By David Shaw
It’s traditional at this time of year to review the last 12 months and look forward to the coming year.
For the last 12 months, there have been a lot of stories, but I think five main themes stand out:
- Increasing trade protectionism, especially against China-made tires
- Greater globalism in the manufacturing and marketing footprint
- Development of online sales channels & web interfaces
- Moving toward a data-based business model
- Increasing raw materials costs
As always with the tire industry, there is a link between these different themes, but it is sometimes hard to work out how these themes are related, simply because the industry is – to my mind – becoming even more compartmentalised than it has been in the past.
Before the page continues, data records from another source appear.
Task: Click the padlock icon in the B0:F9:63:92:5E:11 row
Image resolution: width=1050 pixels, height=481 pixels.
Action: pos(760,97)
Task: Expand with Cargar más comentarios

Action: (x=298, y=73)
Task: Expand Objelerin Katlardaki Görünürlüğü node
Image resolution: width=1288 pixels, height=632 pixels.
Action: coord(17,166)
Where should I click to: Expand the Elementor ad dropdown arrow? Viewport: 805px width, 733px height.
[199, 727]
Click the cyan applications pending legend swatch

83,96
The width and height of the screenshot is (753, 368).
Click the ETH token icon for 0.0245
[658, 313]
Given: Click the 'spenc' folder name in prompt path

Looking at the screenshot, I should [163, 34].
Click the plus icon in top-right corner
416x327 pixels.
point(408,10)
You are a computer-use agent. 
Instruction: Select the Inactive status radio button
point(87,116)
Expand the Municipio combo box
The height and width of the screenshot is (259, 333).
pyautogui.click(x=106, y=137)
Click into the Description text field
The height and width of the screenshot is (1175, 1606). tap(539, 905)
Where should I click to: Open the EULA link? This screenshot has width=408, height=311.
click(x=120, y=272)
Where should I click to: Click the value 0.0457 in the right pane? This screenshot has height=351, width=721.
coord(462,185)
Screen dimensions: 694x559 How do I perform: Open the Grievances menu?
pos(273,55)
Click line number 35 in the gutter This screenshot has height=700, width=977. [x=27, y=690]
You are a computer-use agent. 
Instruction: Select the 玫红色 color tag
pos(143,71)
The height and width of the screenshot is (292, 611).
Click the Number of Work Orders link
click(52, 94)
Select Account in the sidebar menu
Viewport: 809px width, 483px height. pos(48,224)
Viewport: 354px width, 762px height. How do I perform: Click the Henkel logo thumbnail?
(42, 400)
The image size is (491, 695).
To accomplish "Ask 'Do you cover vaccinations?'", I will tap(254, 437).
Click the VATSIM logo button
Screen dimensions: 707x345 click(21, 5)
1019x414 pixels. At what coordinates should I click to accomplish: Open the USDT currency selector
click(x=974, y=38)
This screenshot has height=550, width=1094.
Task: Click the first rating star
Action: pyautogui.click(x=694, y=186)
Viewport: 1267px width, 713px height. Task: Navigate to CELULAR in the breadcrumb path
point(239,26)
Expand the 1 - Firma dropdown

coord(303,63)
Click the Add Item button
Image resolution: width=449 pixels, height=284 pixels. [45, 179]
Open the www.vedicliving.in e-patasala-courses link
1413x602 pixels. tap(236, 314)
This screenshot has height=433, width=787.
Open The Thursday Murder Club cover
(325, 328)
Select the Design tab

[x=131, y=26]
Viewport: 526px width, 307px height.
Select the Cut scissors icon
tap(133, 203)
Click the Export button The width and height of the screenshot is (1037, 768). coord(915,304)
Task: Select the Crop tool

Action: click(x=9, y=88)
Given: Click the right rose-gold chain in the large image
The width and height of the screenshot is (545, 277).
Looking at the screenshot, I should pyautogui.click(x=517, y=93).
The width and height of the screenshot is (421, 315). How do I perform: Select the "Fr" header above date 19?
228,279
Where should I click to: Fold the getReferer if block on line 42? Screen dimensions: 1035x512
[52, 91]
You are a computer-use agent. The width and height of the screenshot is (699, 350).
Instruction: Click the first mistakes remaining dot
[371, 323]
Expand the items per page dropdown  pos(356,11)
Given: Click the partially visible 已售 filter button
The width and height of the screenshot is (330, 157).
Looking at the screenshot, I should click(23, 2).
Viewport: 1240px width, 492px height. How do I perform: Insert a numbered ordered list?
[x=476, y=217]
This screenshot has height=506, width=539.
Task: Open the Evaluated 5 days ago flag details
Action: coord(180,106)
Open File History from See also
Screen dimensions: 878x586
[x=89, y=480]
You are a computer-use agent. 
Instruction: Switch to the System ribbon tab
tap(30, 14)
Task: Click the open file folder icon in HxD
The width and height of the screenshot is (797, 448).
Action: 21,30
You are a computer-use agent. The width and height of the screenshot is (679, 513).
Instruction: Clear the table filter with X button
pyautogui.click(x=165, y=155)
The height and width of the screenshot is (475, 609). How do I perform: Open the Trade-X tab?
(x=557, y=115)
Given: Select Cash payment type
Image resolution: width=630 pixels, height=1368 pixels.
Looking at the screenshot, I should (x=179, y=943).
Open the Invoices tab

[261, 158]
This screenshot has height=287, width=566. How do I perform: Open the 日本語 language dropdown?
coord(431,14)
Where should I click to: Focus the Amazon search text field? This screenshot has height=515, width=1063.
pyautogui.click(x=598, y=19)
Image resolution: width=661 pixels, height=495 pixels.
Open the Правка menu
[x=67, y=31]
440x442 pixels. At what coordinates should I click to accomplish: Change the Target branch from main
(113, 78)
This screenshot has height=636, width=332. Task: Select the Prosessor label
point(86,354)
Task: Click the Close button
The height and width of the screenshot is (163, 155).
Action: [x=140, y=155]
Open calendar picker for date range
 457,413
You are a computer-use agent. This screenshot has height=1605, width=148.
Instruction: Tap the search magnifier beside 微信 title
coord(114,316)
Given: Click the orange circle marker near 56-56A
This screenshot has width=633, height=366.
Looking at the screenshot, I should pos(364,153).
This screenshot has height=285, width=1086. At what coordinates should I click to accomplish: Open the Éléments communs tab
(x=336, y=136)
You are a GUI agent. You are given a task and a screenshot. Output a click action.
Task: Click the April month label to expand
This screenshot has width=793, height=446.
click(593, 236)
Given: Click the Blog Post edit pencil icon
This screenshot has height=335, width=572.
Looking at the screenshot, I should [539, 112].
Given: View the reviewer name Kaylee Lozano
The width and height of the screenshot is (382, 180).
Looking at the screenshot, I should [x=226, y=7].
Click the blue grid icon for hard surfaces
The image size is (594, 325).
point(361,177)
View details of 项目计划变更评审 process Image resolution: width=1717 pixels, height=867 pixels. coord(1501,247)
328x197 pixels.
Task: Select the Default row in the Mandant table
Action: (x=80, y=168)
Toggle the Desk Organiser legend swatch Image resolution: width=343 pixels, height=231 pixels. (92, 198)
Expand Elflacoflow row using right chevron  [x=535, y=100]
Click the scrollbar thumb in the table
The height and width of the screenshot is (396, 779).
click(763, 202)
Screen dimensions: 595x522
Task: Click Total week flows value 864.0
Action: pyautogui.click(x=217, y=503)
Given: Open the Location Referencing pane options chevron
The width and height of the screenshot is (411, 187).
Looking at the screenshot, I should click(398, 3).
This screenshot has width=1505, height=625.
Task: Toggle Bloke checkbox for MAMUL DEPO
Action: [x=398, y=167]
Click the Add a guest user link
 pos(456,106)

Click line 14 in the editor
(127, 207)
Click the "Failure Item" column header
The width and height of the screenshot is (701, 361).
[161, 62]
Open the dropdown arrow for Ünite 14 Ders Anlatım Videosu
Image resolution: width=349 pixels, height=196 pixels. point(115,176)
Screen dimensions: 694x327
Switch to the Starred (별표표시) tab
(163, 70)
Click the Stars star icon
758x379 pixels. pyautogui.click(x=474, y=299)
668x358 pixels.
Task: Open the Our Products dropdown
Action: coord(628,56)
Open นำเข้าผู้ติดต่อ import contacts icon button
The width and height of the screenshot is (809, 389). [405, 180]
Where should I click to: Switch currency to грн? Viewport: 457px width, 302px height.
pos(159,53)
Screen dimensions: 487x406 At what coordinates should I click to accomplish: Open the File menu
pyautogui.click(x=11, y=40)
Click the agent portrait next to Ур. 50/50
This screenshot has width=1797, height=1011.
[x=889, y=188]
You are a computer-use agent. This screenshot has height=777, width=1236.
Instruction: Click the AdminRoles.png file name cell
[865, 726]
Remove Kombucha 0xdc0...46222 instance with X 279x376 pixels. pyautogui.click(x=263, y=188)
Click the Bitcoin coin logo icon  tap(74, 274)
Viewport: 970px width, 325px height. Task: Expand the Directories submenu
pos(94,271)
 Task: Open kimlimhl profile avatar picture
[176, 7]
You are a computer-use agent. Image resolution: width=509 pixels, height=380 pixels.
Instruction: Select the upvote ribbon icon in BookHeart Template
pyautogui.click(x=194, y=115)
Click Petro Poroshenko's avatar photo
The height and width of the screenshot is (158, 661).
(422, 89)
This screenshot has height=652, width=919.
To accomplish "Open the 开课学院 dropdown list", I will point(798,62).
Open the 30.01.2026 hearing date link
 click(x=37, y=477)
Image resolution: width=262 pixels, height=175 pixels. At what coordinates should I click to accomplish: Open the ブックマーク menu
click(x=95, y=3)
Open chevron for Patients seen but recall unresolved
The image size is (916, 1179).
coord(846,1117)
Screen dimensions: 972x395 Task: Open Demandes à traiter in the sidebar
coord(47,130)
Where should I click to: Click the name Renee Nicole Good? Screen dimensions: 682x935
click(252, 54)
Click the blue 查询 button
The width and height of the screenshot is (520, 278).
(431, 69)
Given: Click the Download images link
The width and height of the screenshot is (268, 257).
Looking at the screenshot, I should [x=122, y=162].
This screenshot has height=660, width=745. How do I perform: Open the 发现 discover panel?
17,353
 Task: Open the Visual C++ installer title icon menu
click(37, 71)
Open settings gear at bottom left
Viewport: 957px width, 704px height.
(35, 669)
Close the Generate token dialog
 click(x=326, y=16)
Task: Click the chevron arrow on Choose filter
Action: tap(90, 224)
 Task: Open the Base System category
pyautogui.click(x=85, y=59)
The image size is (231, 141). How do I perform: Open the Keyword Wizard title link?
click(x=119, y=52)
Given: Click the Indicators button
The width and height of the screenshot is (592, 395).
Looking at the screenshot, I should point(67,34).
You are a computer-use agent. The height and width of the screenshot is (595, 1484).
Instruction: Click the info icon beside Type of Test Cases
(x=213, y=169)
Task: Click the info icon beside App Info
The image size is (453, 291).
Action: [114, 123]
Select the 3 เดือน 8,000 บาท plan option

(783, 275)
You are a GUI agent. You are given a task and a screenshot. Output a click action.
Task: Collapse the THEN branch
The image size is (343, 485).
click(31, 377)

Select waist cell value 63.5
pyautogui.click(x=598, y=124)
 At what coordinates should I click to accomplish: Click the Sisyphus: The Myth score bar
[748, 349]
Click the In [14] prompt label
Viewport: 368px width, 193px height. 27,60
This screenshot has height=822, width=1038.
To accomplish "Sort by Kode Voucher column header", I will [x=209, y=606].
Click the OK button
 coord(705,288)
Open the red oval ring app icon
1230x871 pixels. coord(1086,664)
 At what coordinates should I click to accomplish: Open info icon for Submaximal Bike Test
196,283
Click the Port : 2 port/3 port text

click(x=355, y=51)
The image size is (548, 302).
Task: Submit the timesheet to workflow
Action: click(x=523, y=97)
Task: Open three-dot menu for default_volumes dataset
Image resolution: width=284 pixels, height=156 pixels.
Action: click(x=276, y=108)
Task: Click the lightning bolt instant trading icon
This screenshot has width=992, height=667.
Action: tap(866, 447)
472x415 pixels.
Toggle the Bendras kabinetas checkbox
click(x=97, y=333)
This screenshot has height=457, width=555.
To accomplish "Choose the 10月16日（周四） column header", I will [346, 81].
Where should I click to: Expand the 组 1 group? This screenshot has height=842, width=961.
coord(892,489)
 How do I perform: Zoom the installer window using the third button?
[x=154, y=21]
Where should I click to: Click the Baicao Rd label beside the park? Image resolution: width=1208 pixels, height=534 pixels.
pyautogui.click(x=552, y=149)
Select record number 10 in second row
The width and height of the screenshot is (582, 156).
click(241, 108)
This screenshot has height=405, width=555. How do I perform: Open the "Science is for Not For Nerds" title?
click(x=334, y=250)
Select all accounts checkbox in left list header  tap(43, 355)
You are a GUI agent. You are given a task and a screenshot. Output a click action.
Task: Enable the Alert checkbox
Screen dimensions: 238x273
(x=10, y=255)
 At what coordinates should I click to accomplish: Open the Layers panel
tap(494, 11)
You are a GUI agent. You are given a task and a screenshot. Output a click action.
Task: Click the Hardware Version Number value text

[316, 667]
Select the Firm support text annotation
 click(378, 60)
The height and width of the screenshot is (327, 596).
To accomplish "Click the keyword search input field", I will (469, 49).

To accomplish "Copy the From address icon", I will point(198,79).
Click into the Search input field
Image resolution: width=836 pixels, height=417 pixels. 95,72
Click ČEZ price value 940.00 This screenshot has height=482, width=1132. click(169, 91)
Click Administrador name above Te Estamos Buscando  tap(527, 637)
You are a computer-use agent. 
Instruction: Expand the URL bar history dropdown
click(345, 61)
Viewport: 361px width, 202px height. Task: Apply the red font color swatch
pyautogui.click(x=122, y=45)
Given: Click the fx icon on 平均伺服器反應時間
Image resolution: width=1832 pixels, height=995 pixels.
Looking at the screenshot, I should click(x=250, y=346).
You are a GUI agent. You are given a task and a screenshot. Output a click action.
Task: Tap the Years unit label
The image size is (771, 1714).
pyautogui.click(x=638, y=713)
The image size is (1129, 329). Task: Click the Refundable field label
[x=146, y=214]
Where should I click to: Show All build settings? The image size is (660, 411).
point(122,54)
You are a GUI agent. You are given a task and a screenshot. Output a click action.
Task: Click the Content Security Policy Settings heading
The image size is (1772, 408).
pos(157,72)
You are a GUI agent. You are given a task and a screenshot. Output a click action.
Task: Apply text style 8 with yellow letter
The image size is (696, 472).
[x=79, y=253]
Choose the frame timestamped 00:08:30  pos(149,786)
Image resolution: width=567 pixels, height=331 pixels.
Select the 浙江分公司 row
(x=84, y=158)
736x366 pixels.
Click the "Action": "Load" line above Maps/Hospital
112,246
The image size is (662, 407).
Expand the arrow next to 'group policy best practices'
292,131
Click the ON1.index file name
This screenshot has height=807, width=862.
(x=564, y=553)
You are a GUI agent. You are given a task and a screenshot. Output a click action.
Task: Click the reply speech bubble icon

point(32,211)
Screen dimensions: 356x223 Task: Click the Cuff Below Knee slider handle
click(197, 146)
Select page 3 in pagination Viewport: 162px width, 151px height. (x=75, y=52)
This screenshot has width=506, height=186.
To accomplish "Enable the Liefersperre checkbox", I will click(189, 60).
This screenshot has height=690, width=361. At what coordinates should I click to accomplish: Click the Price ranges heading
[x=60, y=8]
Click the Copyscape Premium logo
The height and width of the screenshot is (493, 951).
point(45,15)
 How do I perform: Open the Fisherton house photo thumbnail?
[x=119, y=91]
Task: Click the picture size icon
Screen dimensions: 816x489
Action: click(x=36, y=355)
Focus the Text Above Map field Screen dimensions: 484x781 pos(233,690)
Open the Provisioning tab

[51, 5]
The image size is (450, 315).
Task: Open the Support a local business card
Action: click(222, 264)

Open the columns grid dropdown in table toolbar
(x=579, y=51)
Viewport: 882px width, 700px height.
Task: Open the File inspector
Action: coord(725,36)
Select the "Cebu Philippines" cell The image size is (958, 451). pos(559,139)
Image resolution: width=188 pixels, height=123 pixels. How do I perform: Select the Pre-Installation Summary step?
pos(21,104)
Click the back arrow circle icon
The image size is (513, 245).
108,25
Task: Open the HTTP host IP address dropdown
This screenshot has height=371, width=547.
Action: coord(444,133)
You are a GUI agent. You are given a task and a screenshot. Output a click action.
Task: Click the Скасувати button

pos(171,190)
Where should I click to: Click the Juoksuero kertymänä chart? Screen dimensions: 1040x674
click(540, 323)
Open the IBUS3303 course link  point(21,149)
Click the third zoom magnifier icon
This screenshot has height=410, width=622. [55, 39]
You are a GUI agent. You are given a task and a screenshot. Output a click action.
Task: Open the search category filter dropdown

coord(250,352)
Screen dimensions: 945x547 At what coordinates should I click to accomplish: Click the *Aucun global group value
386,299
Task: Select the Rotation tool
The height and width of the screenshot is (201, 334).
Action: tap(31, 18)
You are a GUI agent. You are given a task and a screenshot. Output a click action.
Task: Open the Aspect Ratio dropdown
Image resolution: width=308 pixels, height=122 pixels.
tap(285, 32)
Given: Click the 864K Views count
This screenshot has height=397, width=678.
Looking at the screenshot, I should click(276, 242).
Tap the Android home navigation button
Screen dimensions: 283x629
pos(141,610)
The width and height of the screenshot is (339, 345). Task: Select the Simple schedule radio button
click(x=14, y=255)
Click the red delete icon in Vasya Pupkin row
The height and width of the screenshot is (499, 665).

Let’s begin with the increase in trade protectionism, as I think this is one of the key drivers in the global tire industry today.
Although there has always been a low level of trade disputes around the world of tires, the events that pushed trade policy to the top of the agenda was the United States’ allegations of dumping of PCR tires made in China. These were formally issued in June 2014. The investigations lasted until August 2015, when the final ruling was announced. The US would impose extra duties up to 100% or more on PCR tires made in China and exported to the United States. Almost immediately, exports of tires from China to the US were stopped, or dramatically reduced.
Within weeks of the 2014 investigations beginning, tire makers in China were seeking ways to get around the expected barriers and this triggered a wave of investments in South-East Asia.
The situation was made worse when in January this year the United States’ DoC announced investigations into TBR tires coming out of China.
Meanwhile Russia and some of its satellite states imposed restrictions on China-made TBR tires; Brazil did the same and India launched an investigation. The EU also carried out an investigation, but that concluded that local tire makers in the EU had not suffered due to Chinese imports.
Risks due to trade barriers
All this activity highlighted the business risks associated with trade barriers. Within a year or so, an allegation of dumping can result in large target markets imposing 100% tariffs. That kind of change in selling price has a huge effect on sales at the lower end of the market, where sales volumes are largely driven by pricing.
Greater globalism in the manufacturing and marketing footprint
The big-name tire makers have a global manufacturing footprint and can largely manage their production systems to make tires in the most advantageous locations with respect to trade barriers, tariffs and other duties. Furthermore, they are less prone to losing sales due to a change in the initial purchase price. Their argument has always been on total cost of ownership, including fuel costs and other factors.
But at the lower end of the business, price is a key factor in sales volume. In the opaque world of tire trading, a series of global tire dealers will buy tires on price, with little thought about quality or lifetime or brand.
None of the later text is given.